Mit Blick auf die aktuelle Lage kann Fred Kupczyk rückblickend auch den Krisen, die ihn sein Berufsleben begleitet haben, etwas Positives abgewinnen: „Mich macht es optimistisch: Wir hatten immer schon Krisen und haben uns dann stets auf ein anpackendes Team verlassen können und uns glücklicherweise auch dank einer starken Wirtschaft erholt. In der Krise zeigt sich die Leistungsfähigkeit einer guten Verwaltung.“ Der Dezernent für das Jobcenter des Kreises Gütersloh war bereits am Montag, 25. November, offiziell im Kreistag durch Landrat Sven-Georg Adenauer verabschiedet worden. Zum Jahresende geht Kupczyk in den Ruhestand.  Am Mittwoch, 18. Dezember, hatte er seinen letzten Arbeitstag.

Nur wenige Monate konnte Kupczyk den Ausblick aus seinem neuen Büro im Kreishaus II genießen. Und dennoch schließt sich für ihn, den alle beruflich mit dem Jobcenter verbinden, ein großer beruflicher Bogen: Vom ersten Arbeitsvermittler, den er 1997 zusammen mit Rolf Erdsiek eingestellt hat, zum Chef eines modernen Dienstleisters mit über 250  Kolleginnen und Kollegen an drei Standorten im Kreisgebiet.
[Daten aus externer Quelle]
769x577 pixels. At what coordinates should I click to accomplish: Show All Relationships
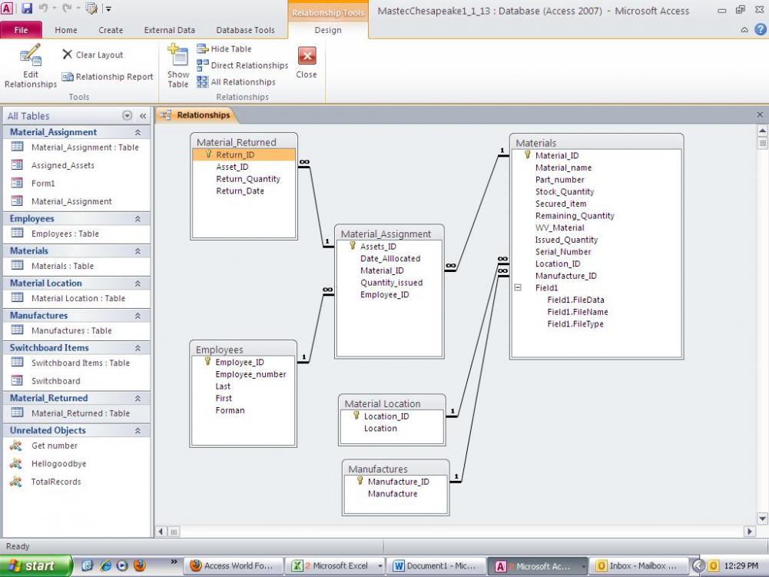click(x=237, y=82)
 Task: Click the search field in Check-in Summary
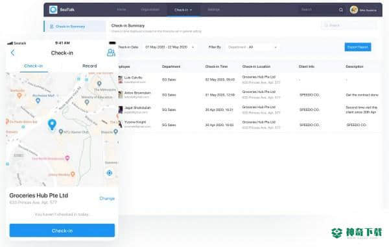click(x=349, y=25)
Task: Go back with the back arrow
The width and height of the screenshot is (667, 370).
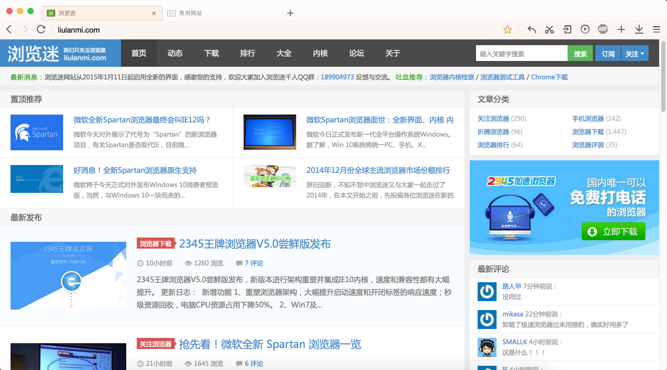Action: click(9, 29)
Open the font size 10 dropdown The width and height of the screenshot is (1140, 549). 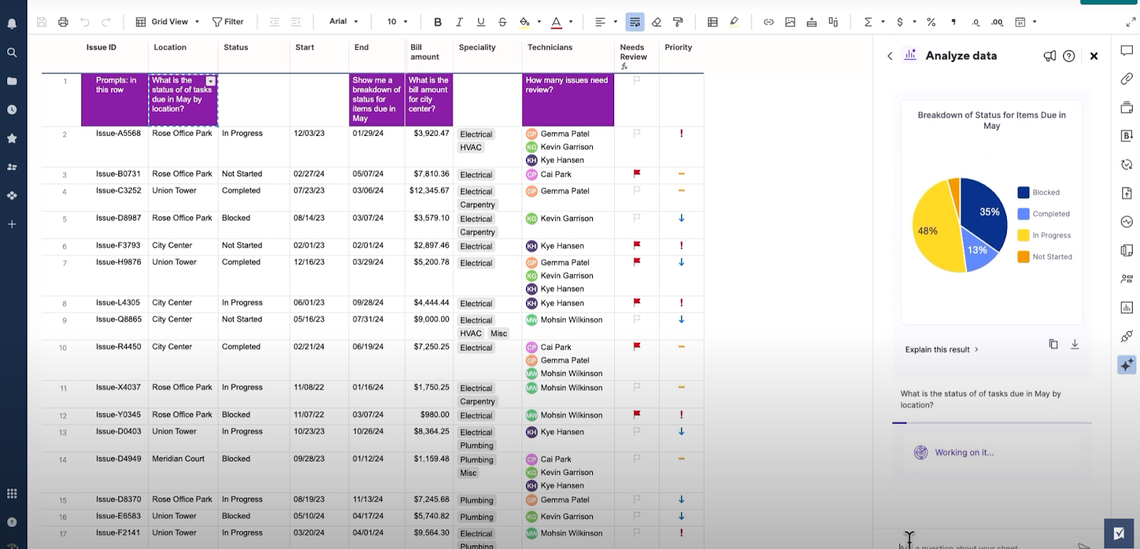(397, 22)
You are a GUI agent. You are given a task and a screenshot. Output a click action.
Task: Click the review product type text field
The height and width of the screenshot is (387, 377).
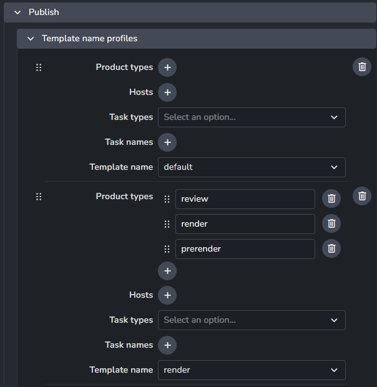pos(245,199)
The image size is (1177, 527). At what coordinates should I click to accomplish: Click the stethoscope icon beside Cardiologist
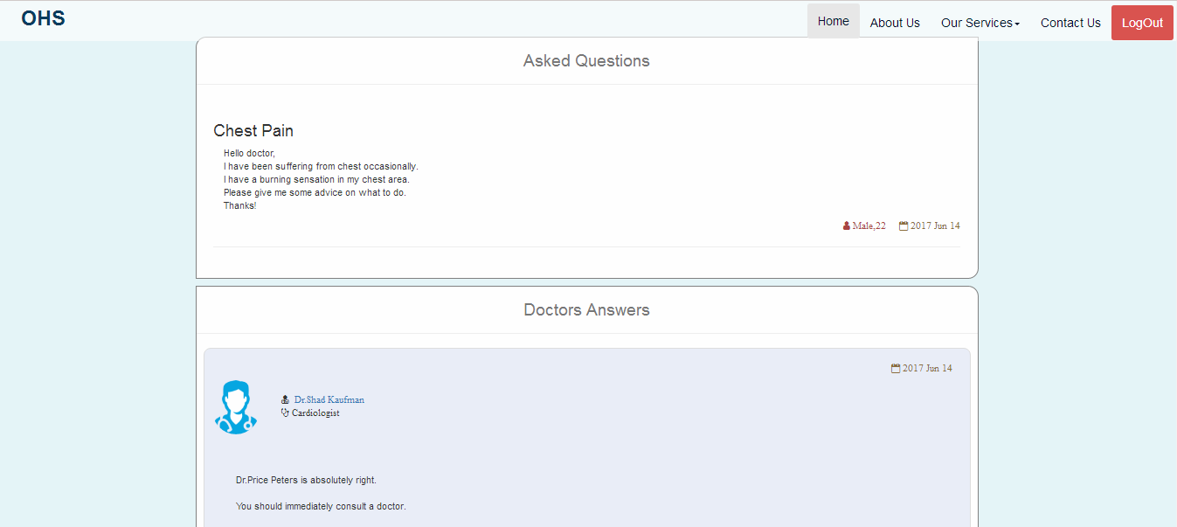pos(285,413)
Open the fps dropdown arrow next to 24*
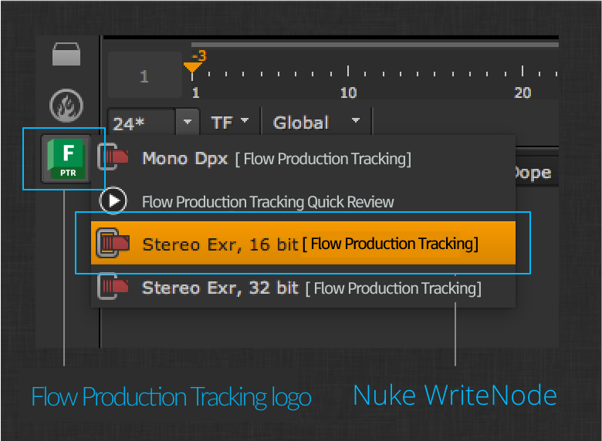Viewport: 602px width, 441px height. pos(188,122)

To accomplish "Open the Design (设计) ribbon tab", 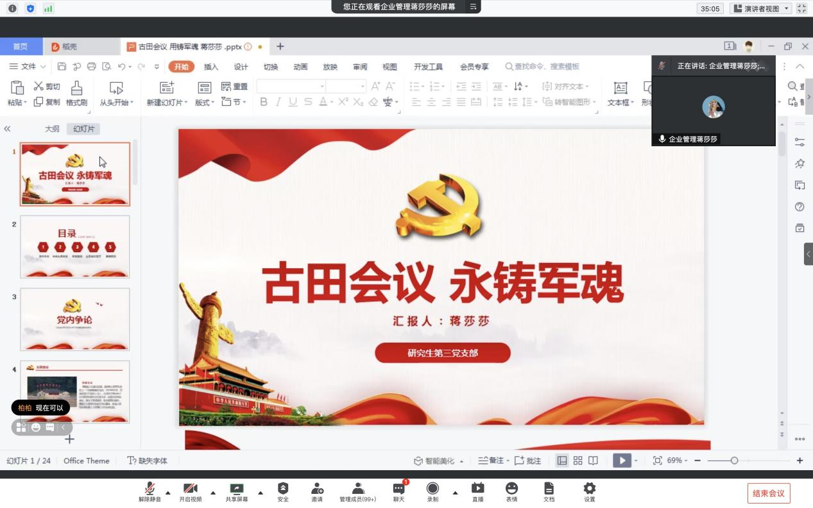I will pos(241,67).
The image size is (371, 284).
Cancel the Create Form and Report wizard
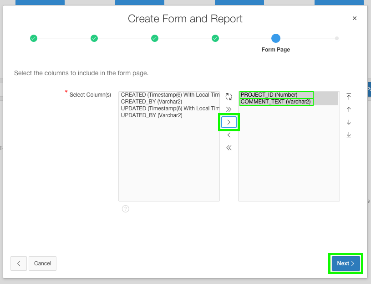click(42, 263)
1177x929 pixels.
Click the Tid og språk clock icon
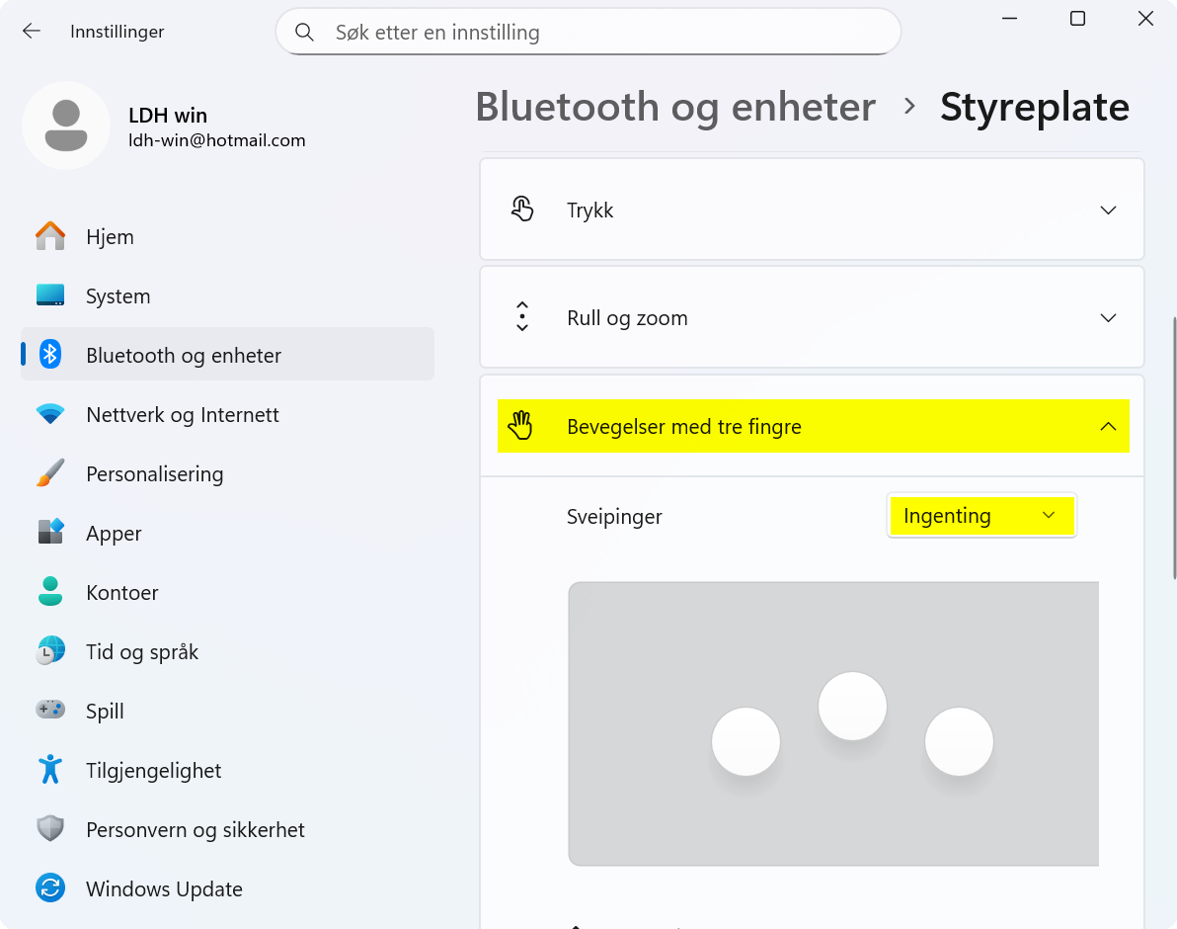point(49,651)
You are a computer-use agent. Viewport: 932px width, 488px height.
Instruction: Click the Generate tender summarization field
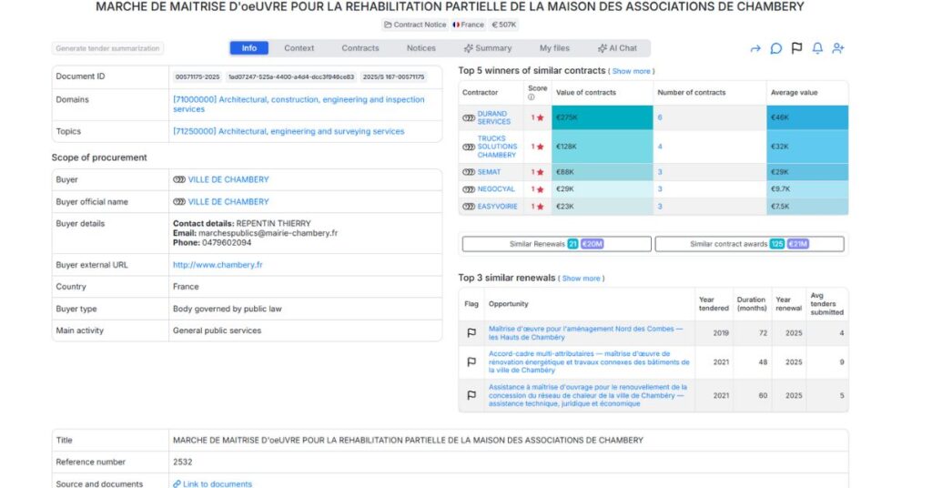pos(107,48)
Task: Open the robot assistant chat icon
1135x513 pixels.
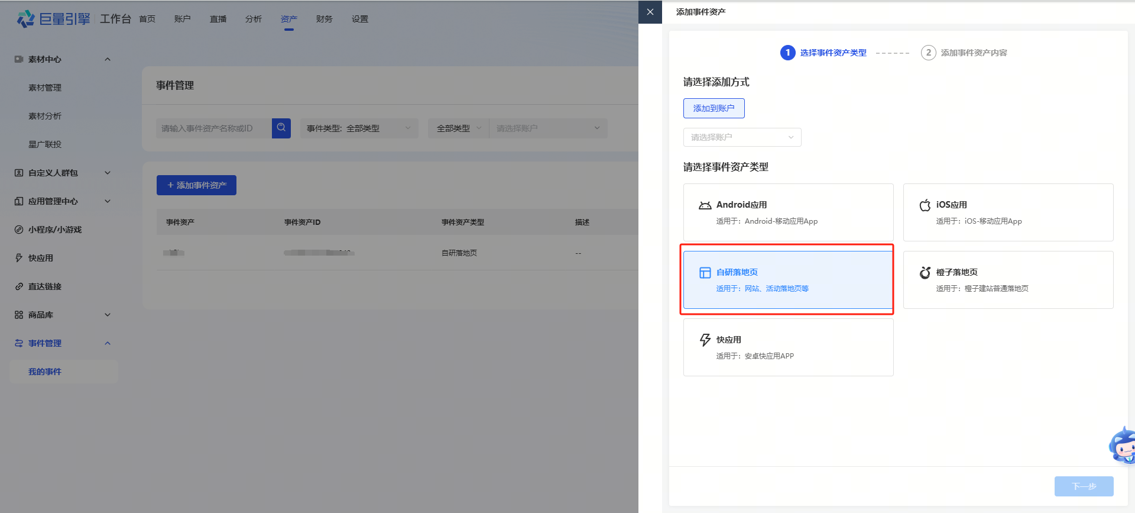Action: [x=1123, y=446]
Kupczyks Dezernat hat bei der elektronischen Akte Pionierarbeit geleistet und hat eine App für die Bürgerinnen und Bürger entwickelt, über die sie auch Dokumente einreichen können. Und auch die Erklärvideos für das Bürgergeld und das Bildungs- und Teilhabepaket reihen sich in diese Liste ein. Die werden inzwischen in rund 90 Jobcentern bundesweit genutzt. Kupczyk hatte immer Visionen und Ideen, ging immer gerne voran. Damals, bei der Einstellung des ersten Arbeitsberaters schon dabei: Sein Dauer-Wegbegleiter im Dienst, Rolf Erdsiek, heute Abteilungsleiter im Jobcenter. „Der Berater hat damals seinen Twingo hinter dem Haus hervorgeholt, hat den Kandidaten auf den Beifahrersitz gesetzt und sie sind zum Betrieb gefahren.“ Der Anekdote ging die Anweisung des damaligen Oberkreisdirektors an Kupczyk voraus, er möge sich mal die „Sozialleistungen ansehen“. Stichwort Krise: Es gab damals viele Spätaussiedler, die in die Bundesrepublik kamen. Sie alle bekamen kein Arbeitslosengeld, sondern Sozialhilfe, weil sie in Polen oder in der Sowjetunion nicht in die Sozialversicherung eingezahlt hatten. Und standen damit gewissermaßen nach ihrer Ankunft vor Kupczyks Schreibtisch.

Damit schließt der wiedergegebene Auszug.